— Start of Records for this task —

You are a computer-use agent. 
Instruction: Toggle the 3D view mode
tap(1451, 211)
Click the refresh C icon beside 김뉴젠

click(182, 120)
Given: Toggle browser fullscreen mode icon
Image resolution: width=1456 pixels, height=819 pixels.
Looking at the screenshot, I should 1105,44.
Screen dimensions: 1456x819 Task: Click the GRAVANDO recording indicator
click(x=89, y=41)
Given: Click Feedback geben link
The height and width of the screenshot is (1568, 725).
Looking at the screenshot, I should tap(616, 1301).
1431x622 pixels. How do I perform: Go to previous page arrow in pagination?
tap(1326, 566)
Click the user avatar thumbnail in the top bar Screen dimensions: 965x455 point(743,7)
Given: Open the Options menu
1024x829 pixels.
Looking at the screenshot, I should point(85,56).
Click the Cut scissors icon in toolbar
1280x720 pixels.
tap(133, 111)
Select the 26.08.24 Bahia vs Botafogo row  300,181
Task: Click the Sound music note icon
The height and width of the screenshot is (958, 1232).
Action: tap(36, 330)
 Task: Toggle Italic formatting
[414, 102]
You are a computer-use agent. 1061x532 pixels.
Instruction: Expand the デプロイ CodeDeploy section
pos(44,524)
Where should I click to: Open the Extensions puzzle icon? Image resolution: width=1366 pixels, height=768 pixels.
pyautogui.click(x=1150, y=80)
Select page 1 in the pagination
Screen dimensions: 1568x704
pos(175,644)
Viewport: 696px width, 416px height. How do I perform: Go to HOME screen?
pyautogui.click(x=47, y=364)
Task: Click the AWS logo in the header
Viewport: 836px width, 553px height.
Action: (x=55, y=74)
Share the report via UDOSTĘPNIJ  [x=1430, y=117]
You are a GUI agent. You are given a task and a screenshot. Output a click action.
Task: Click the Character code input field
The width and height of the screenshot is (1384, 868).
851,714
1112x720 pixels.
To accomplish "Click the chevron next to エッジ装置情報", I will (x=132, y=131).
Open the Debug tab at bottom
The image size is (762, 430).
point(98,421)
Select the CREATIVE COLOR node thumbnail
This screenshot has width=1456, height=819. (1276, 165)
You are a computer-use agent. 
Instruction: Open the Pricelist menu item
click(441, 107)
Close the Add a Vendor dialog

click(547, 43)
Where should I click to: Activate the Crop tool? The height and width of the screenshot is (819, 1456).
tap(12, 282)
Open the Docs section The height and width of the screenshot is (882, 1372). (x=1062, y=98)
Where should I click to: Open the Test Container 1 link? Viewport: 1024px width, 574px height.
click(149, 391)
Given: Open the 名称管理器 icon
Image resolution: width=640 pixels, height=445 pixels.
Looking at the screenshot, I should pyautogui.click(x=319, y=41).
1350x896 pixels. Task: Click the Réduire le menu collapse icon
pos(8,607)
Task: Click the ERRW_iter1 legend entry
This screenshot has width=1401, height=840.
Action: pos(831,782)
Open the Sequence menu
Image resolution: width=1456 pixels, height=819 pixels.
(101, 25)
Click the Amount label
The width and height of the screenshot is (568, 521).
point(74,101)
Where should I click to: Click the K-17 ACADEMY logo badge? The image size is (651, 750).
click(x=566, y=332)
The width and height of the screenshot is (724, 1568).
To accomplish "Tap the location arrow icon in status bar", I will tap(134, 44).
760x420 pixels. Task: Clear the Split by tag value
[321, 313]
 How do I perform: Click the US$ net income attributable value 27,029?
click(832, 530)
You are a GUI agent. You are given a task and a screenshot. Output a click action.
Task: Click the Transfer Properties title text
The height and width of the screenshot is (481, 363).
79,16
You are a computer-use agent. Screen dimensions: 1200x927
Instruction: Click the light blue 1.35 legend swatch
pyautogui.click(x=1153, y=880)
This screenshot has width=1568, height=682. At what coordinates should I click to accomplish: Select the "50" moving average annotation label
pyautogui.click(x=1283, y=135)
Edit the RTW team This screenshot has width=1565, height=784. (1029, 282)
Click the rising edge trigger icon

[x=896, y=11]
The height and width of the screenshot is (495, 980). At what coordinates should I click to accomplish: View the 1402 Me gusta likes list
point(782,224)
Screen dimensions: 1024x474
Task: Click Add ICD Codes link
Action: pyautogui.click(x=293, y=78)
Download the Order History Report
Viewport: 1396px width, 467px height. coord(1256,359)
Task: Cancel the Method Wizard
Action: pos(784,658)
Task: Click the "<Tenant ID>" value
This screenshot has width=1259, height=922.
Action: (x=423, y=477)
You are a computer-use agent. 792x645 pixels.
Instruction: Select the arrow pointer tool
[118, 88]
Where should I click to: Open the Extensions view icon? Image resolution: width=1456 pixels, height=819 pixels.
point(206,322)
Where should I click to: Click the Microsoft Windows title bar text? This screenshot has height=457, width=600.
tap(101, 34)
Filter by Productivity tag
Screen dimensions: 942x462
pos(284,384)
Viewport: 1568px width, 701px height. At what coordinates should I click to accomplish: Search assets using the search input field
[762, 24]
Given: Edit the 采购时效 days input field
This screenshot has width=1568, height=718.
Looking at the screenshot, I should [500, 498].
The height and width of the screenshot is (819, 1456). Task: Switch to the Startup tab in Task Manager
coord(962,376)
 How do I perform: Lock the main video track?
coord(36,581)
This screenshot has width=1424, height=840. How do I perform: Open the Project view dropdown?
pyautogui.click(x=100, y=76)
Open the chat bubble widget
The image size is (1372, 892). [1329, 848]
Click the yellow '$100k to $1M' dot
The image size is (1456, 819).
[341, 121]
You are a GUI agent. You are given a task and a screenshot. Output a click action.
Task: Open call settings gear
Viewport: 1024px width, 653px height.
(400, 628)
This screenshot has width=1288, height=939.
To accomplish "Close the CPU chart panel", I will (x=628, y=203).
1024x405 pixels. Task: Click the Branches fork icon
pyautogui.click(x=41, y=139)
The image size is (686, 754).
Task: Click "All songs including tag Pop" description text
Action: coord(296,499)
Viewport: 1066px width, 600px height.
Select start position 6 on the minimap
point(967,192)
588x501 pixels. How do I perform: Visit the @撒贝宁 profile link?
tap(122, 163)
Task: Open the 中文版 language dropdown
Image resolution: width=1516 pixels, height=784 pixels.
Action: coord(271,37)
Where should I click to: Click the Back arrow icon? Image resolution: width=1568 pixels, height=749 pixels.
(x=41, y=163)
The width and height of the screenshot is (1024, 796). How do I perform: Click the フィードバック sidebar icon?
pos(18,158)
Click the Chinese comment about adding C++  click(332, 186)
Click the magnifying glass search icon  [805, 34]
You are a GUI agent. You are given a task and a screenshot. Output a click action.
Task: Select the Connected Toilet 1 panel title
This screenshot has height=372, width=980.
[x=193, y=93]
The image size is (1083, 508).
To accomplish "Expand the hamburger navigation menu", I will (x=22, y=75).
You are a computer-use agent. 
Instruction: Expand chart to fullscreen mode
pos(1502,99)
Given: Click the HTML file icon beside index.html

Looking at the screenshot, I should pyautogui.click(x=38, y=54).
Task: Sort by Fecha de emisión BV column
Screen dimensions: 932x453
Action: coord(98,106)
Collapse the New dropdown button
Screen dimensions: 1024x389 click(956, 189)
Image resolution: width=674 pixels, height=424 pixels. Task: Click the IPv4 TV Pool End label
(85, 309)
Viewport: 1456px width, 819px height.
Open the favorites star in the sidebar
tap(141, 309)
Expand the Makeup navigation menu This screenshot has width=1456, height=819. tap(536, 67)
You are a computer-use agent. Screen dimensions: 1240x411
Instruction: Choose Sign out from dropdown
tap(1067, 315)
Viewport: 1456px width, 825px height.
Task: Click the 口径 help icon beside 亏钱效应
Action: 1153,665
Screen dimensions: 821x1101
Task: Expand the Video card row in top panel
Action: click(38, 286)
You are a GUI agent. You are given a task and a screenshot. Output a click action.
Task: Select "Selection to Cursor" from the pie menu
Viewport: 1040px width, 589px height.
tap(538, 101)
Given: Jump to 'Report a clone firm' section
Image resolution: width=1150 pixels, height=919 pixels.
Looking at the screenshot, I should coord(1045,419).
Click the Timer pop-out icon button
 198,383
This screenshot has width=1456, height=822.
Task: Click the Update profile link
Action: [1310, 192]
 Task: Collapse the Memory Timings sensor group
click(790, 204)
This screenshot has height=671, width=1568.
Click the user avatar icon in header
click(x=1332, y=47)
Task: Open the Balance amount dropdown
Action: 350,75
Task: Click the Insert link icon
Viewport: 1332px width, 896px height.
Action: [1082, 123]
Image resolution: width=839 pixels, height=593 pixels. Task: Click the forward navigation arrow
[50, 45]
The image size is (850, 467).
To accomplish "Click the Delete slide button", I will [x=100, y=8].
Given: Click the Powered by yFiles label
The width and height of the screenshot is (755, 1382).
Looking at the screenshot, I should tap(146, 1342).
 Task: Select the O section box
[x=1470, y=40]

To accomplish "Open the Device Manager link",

— End of Records for this task —

What is needed »
Copy out the lines of the material from the one containing "1024x405 pixels. Task: Click" through the one containing "point(967,192)", leaving each line unchanged.

Reply »
1024x405 pixels. Task: Click the Branches fork icon
pyautogui.click(x=41, y=139)
The image size is (686, 754).
Task: Click "All songs including tag Pop" description text
Action: coord(296,499)
Viewport: 1066px width, 600px height.
Select start position 6 on the minimap
point(967,192)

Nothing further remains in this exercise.